▶ [EXERCISE BRIEF] Each line of the entries below that holds "Chocolate" is needed, copied in full.

▶ [ENTRIES PROVIDED]
══════

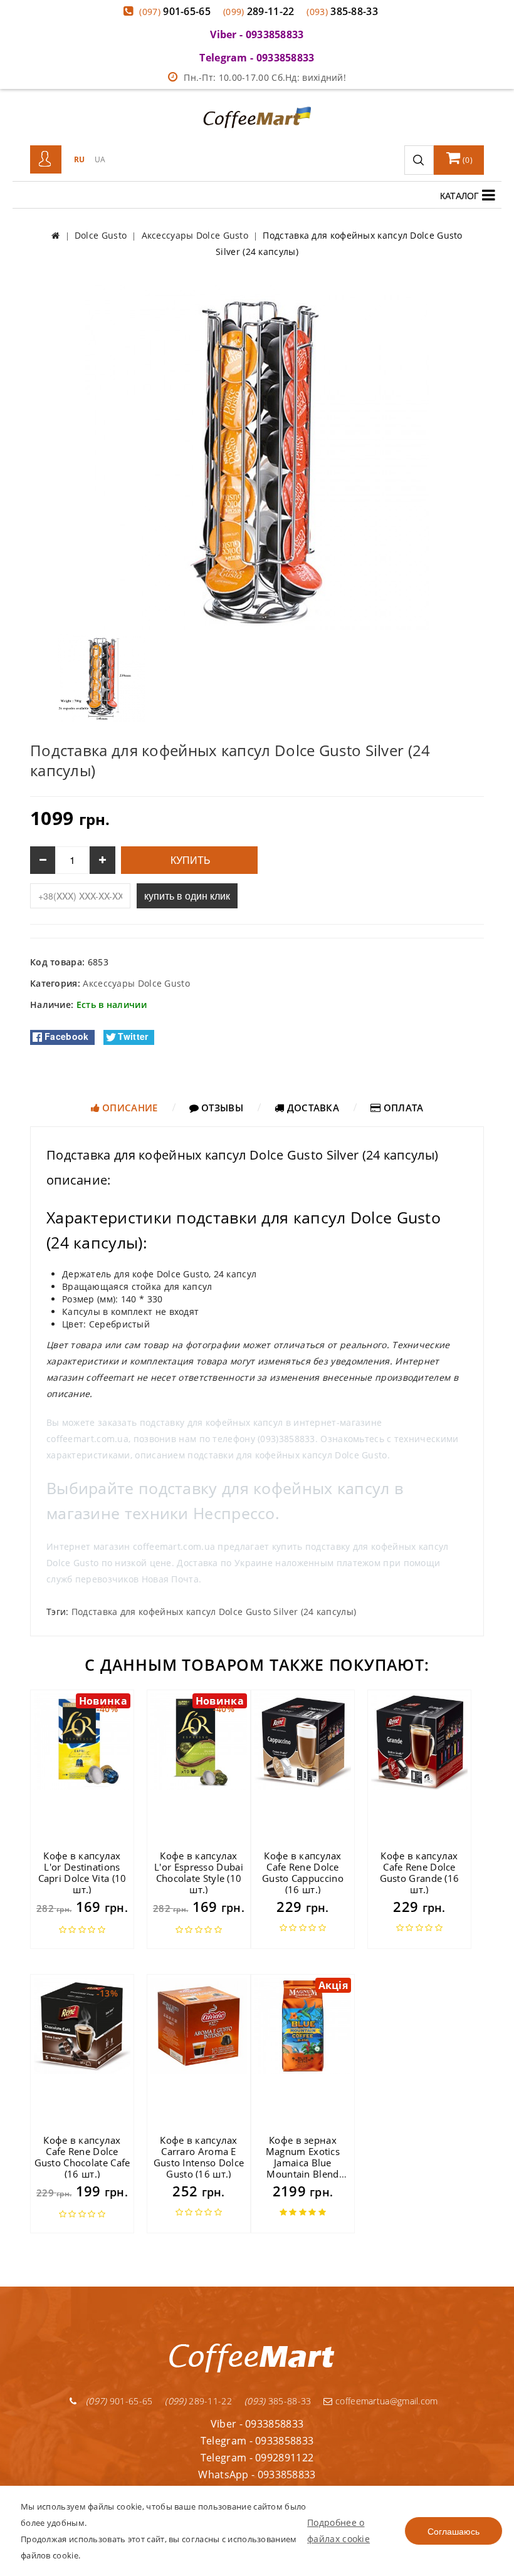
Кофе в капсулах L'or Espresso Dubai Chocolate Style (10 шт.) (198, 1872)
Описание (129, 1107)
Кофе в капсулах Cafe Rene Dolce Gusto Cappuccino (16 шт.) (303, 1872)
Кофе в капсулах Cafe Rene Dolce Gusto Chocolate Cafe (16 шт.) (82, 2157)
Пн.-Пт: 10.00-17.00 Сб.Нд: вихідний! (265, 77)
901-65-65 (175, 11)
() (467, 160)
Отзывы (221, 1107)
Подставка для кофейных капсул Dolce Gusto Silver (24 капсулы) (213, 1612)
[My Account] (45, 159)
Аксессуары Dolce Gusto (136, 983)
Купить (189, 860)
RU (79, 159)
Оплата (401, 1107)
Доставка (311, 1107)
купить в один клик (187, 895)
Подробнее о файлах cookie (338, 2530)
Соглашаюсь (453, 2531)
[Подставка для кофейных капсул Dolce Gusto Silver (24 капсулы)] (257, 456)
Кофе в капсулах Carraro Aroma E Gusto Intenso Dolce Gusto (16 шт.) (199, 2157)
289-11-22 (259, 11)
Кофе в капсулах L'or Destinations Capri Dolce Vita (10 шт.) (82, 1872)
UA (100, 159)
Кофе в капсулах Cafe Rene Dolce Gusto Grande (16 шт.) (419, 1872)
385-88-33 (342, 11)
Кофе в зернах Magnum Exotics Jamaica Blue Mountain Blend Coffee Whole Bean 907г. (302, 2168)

══════

▶ [SOLUTION TO THIS EXERCISE]
Кофе в капсулах L'or Espresso Dubai Chocolate Style (10 шт.) (198, 1872)
Кофе в капсулах Cafe Rene Dolce Gusto Chocolate Cafe (16 шт.) (82, 2157)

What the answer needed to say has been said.